* **Problem to solve**: A word-for-word copy of the entries below is required.
· · · ·
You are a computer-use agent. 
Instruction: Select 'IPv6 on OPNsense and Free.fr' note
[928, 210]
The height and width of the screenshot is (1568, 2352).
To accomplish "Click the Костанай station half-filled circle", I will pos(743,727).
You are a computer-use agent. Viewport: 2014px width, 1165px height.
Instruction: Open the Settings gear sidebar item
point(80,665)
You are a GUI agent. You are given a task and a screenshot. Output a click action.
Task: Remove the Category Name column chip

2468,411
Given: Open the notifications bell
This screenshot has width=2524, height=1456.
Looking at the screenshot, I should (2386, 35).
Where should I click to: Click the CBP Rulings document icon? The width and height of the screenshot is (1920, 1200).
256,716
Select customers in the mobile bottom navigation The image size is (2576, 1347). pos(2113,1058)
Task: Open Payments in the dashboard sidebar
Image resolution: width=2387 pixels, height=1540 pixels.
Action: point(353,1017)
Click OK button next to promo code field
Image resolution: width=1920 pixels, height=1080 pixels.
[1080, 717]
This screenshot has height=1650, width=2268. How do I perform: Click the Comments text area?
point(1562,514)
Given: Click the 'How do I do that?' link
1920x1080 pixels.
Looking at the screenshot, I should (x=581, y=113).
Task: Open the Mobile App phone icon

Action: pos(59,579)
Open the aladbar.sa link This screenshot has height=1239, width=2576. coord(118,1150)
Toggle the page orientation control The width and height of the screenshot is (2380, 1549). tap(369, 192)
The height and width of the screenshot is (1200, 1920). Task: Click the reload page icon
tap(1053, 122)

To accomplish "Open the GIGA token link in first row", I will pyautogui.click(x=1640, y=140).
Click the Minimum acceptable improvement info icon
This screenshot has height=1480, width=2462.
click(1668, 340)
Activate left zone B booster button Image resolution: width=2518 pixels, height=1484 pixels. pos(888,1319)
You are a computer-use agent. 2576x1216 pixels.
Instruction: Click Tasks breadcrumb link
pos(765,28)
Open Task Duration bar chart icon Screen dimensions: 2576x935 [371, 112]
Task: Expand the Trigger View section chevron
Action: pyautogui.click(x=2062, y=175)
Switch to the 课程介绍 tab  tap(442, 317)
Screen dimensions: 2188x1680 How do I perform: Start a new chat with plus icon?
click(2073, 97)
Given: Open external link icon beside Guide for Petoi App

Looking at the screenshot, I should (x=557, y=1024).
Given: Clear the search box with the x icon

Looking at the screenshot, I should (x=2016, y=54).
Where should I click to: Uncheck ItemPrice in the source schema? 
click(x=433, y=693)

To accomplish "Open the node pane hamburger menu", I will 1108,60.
· · · ·
* **Solved problem**:
You are a computer-use agent. 
Instruction: Select 'IPv6 on OPNsense and Free.fr' note
[928, 210]
The height and width of the screenshot is (1568, 2352).
To accomplish "Click the Костанай station half-filled circle", I will pos(743,727).
You are a computer-use agent. Viewport: 2014px width, 1165px height.
Instruction: Open the Settings gear sidebar item
point(80,665)
You are a GUI agent. You are given a task and a screenshot. Output a click action.
Task: Remove the Category Name column chip

2468,411
Given: Open the notifications bell
This screenshot has width=2524, height=1456.
Looking at the screenshot, I should (2386, 35).
Where should I click to: Click the CBP Rulings document icon? The width and height of the screenshot is (1920, 1200).
256,716
Select customers in the mobile bottom navigation The image size is (2576, 1347). pos(2113,1058)
Task: Open Payments in the dashboard sidebar
Image resolution: width=2387 pixels, height=1540 pixels.
Action: point(353,1017)
Click OK button next to promo code field
Image resolution: width=1920 pixels, height=1080 pixels.
[1080, 717]
This screenshot has height=1650, width=2268. How do I perform: Click the Comments text area?
point(1562,514)
Given: Click the 'How do I do that?' link
1920x1080 pixels.
Looking at the screenshot, I should (x=581, y=113).
Task: Open the Mobile App phone icon

Action: pos(59,579)
Open the aladbar.sa link This screenshot has height=1239, width=2576. coord(118,1150)
Toggle the page orientation control The width and height of the screenshot is (2380, 1549). tap(369, 192)
The height and width of the screenshot is (1200, 1920). Task: Click the reload page icon
tap(1053, 122)

To accomplish "Open the GIGA token link in first row", I will pyautogui.click(x=1640, y=140).
Click the Minimum acceptable improvement info icon
This screenshot has height=1480, width=2462.
click(1668, 340)
Activate left zone B booster button Image resolution: width=2518 pixels, height=1484 pixels. pos(888,1319)
You are a computer-use agent. 2576x1216 pixels.
Instruction: Click Tasks breadcrumb link
pos(765,28)
Open Task Duration bar chart icon Screen dimensions: 2576x935 [371, 112]
Task: Expand the Trigger View section chevron
Action: pyautogui.click(x=2062, y=175)
Switch to the 课程介绍 tab  tap(442, 317)
Screen dimensions: 2188x1680 How do I perform: Start a new chat with plus icon?
click(2073, 97)
Given: Open external link icon beside Guide for Petoi App

Looking at the screenshot, I should (x=557, y=1024).
Given: Clear the search box with the x icon

Looking at the screenshot, I should (x=2016, y=54).
Where should I click to: Uncheck ItemPrice in the source schema? 
click(x=433, y=693)

To accomplish "Open the node pane hamburger menu", I will 1108,60.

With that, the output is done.